Task instructions: Working from the records below, repeat exactly the lines starting at the line that contains "Ben Scafidi, Ph.D. (193, 882)" and ending at the line that contains "人材育成・人材開発 (832, 350)", inclusive.

Collected data entries:

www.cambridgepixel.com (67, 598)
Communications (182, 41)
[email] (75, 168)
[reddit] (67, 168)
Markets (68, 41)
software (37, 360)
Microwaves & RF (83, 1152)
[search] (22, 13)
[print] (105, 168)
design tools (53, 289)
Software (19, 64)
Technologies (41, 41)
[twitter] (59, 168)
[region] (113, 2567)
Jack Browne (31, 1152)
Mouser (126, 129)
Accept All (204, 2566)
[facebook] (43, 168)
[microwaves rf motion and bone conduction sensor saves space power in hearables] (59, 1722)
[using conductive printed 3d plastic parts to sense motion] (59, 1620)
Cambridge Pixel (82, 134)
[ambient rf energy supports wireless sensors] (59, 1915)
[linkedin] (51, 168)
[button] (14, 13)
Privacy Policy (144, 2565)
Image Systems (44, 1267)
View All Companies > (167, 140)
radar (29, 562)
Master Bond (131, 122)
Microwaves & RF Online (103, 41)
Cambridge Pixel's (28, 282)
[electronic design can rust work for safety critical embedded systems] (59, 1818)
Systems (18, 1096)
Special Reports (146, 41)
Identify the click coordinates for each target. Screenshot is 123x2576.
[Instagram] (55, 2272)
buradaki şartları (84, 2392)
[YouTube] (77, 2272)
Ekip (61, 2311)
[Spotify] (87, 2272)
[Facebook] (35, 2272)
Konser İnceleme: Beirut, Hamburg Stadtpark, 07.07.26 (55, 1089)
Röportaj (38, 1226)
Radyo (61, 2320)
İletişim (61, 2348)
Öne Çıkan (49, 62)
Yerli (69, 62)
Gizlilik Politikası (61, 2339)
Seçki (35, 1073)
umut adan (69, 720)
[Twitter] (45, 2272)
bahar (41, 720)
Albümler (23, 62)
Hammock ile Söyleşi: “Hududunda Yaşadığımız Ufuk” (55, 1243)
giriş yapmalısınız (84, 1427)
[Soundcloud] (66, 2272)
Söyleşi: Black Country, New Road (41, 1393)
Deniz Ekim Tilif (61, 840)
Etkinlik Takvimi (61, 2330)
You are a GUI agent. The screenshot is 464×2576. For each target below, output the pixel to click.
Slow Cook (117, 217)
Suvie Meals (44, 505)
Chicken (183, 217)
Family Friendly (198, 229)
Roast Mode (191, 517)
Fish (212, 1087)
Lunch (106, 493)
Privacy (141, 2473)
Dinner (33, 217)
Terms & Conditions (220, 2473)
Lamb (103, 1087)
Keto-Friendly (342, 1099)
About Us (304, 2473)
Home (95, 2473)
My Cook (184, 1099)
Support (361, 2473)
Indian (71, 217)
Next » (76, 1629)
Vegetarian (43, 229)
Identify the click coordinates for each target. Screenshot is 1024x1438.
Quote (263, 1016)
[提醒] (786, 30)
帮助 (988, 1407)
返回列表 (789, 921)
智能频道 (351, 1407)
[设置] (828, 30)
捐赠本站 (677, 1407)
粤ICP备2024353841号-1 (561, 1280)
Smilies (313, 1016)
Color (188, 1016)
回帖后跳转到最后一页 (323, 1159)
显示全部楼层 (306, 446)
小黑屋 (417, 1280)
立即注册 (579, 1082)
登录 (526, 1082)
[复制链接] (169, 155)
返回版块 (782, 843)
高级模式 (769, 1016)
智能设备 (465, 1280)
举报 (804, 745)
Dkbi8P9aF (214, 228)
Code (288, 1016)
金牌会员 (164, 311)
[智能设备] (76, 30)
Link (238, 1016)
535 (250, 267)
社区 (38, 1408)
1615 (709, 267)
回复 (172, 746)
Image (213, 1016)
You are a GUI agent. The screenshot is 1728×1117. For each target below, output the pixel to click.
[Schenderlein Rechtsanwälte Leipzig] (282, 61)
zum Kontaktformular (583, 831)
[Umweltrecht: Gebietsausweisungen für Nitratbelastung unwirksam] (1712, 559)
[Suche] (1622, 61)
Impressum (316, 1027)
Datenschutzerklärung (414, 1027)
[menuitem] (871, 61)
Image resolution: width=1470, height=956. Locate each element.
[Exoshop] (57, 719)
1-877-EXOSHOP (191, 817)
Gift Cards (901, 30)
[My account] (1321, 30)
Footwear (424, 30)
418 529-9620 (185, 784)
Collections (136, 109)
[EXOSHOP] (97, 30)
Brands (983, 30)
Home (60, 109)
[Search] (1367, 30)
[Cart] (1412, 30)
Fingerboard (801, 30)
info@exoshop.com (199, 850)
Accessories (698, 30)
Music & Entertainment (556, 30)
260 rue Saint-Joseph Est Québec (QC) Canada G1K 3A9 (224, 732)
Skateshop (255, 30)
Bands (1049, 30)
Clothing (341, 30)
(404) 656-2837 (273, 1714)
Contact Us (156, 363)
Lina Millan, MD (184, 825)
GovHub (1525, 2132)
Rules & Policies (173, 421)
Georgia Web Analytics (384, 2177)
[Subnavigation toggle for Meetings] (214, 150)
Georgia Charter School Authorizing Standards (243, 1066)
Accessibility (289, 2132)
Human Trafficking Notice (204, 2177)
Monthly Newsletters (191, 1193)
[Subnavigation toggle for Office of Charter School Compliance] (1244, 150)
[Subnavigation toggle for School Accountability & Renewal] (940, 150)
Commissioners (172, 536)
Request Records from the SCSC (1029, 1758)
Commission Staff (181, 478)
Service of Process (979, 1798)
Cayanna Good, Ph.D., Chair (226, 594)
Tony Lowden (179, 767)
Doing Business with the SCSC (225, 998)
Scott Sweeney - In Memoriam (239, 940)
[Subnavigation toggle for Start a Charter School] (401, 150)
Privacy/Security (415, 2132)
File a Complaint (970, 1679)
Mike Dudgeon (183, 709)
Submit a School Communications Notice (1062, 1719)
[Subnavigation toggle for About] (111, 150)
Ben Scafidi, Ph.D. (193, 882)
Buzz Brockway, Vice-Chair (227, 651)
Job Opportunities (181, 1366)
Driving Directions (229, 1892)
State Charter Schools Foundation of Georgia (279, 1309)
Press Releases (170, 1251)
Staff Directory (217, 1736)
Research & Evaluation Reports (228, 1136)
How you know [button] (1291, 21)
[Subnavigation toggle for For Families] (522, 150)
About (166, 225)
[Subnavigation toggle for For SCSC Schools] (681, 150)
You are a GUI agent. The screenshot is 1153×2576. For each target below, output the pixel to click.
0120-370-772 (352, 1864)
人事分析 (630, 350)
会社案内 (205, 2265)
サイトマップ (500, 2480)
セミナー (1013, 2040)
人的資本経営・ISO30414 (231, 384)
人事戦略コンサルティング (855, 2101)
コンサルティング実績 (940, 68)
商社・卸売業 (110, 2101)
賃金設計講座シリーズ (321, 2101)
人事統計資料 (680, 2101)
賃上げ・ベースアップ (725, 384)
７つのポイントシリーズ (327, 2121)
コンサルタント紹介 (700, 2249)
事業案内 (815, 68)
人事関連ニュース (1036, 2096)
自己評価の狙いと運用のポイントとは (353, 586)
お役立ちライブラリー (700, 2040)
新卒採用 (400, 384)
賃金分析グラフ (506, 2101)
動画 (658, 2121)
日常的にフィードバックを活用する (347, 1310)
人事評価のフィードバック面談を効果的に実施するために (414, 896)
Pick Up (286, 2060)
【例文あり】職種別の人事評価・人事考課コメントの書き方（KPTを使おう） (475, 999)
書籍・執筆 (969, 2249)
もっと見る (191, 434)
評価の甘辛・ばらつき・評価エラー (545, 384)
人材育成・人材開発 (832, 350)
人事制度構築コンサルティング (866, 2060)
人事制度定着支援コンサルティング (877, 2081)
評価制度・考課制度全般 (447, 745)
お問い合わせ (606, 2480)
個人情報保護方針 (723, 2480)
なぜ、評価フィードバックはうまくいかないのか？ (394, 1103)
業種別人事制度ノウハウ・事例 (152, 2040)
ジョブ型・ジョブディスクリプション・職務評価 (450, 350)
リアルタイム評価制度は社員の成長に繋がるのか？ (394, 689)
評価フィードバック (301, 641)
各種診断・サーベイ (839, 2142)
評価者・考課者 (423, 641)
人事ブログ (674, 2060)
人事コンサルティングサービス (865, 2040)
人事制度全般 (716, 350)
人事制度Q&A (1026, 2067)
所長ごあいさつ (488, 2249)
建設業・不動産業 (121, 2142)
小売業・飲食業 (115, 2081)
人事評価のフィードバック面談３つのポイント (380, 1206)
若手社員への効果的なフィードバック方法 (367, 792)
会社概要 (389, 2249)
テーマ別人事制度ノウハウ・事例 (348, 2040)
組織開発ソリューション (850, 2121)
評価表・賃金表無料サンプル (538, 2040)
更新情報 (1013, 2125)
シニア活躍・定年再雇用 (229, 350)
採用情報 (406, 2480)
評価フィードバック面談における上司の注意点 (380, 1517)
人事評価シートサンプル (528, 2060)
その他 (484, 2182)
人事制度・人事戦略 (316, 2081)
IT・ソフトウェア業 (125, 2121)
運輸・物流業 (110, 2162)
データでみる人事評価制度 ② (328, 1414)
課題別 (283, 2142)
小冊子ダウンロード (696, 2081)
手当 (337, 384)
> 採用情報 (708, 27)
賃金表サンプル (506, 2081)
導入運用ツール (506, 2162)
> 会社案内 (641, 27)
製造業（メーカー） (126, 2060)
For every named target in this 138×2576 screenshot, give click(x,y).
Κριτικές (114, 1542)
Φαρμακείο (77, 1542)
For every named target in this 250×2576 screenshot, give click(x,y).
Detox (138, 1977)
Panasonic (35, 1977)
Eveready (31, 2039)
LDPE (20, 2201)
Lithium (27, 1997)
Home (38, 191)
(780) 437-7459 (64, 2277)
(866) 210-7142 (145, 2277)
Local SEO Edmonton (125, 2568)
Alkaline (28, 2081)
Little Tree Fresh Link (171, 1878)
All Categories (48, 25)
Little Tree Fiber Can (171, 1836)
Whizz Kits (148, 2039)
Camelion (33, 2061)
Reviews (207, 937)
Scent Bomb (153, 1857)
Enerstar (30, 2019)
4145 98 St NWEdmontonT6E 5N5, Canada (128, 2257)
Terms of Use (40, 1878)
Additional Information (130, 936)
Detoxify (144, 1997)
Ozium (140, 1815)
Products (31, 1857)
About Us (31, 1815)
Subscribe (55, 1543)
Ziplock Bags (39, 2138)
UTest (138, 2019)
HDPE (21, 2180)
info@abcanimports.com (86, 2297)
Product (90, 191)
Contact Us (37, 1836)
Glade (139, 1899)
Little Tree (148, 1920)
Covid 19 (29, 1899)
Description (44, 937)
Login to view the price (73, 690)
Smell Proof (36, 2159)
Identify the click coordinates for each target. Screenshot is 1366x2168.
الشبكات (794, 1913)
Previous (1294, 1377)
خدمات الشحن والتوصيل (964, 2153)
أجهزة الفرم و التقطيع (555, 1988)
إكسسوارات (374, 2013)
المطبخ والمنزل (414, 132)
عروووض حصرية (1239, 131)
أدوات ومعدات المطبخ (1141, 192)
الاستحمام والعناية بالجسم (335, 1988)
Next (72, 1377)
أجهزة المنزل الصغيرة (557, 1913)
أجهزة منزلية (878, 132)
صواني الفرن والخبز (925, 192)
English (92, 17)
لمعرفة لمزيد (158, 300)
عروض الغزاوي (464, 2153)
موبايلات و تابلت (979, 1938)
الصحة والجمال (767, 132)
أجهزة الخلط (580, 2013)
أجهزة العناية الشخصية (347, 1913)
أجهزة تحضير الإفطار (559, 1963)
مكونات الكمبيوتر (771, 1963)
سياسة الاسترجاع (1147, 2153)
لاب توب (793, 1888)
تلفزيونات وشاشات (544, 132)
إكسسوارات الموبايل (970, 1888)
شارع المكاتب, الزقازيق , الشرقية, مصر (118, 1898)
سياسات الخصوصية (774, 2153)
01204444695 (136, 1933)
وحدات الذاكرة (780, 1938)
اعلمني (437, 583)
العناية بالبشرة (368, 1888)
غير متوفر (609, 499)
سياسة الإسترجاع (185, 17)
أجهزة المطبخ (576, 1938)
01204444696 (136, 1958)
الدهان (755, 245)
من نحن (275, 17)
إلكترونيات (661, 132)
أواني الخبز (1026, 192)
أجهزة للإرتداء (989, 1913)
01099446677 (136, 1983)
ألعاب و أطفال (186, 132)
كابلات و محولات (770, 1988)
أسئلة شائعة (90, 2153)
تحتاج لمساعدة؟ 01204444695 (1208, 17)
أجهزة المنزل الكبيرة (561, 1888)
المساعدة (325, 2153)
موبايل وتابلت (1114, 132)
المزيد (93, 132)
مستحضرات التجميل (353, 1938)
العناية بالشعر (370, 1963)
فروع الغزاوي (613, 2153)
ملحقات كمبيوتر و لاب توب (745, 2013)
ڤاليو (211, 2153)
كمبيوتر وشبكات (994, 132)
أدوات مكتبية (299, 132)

Final answer:
Ben Scafidi, Ph.D. (193, 882)
Buzz Brockway, Vice-Chair (227, 651)
Job Opportunities (181, 1366)
Driving Directions (229, 1892)
State Charter Schools Foundation of Georgia (279, 1309)
Press Releases (170, 1251)
Staff Directory (217, 1736)
Research & Evaluation Reports (228, 1136)
How you know [button] (1291, 21)
[Subnavigation toggle for For Families] (522, 150)
About (166, 225)
[Subnavigation toggle for For SCSC Schools] (681, 150)
You are a GUI agent. The screenshot is 1153×2576. For each target below, output the pixel to click.
0120-370-772 (352, 1864)
人事分析 (630, 350)
会社案内 (205, 2265)
サイトマップ (500, 2480)
セミナー (1013, 2040)
人的資本経営・ISO30414 (231, 384)
人事戦略コンサルティング (855, 2101)
コンサルティング実績 (940, 68)
商社・卸売業 (110, 2101)
賃金設計講座シリーズ (321, 2101)
人事統計資料 (680, 2101)
賃上げ・ベースアップ (725, 384)
７つのポイントシリーズ (327, 2121)
コンサルタント紹介 (700, 2249)
事業案内 (815, 68)
人事関連ニュース (1036, 2096)
自己評価の狙いと運用のポイントとは (353, 586)
お役立ちライブラリー (700, 2040)
新卒採用 (400, 384)
賃金分析グラフ (506, 2101)
動画 (658, 2121)
日常的にフィードバックを活用する (347, 1310)
人事評価のフィードバック面談を効果的に実施するために (414, 896)
Pick Up (286, 2060)
【例文あり】職種別の人事評価・人事考課コメントの書き方（KPTを使おう） (475, 999)
書籍・執筆 (969, 2249)
もっと見る (191, 434)
評価の甘辛・ばらつき・評価エラー (545, 384)
人材育成・人材開発 (832, 350)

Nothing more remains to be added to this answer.